Five past midnight in Bhopal - Dominique Lapierre & Javier Moro


I’d already read a couple of books by the French author Dominique Lapierre. I particularly liked “Freedom at midnight” about India and Pakistan independence and partition, which I read when I was traveling in the subcontinent. “O Jerusalem”, about the birth of the State of Israel and the first dramatic days of war between the Jewish state and its neighboring Arab countries, is also a very good one.
“Five past midnight in Bhopal” takes us back to India, a country that the author knows well. Lapierre often collaborates with some colleague when writing non fictional works. He wrote the aforementioned books together with the American journalist Larry Collins and this one with Javier Moro from Spain.
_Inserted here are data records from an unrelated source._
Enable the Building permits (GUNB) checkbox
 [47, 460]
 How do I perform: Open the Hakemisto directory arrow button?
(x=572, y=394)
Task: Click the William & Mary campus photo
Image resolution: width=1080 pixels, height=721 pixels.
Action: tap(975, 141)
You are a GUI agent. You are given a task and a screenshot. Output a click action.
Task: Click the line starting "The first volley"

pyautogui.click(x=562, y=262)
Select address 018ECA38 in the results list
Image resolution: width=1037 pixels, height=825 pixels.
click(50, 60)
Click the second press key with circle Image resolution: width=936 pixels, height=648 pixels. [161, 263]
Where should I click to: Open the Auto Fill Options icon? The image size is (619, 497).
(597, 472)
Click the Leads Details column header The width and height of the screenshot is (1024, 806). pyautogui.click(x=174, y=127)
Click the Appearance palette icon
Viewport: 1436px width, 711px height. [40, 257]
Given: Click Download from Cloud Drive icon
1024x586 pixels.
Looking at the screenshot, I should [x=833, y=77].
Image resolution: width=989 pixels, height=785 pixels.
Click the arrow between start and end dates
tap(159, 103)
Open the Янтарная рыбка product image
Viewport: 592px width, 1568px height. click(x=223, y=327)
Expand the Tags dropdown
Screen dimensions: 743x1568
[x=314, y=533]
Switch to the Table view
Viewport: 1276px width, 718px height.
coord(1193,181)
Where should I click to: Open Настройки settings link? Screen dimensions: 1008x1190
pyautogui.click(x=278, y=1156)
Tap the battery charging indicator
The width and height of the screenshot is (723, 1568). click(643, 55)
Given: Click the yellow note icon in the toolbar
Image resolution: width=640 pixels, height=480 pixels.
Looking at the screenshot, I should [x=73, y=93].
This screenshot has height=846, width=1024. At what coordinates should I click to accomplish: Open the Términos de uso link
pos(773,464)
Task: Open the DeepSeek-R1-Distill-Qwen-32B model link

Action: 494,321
Bhopal is for chemical accidents what Chernobyl is for nuclear ones. Before the early minutes of the 3rd December 1984 Bhopal was known for being one of the most beautiful and best administered cities in India, but ever since that moment its name has brought to mind the biggest chemical disaster of all times. An extremely toxic cloud escaped a methyl isocyanate tank at the local Union Carbide plant - built to produce the Sevin pesticide - and instantly killed or badly injured tens of thousands of people (death estimates range between 15000 and 30000).
Lapierre and Moro skillfully reconstruct the series of events that lead to the building of the plant and eventually to the catastrophic accident, taking into account both the point of view of the managers and workers of the American corporation and that of the dwellers of the slums that were most badly hit by the toxic gas cocktail.
As it’s always the case with Lapierre’s books, history and investigative journalism go hand in hand with accounts of human hopes, happiness, disappointments, joy and suffering. It’s an enriched way of learning history. And if you, like myself, are into anything related to India, this is a must read.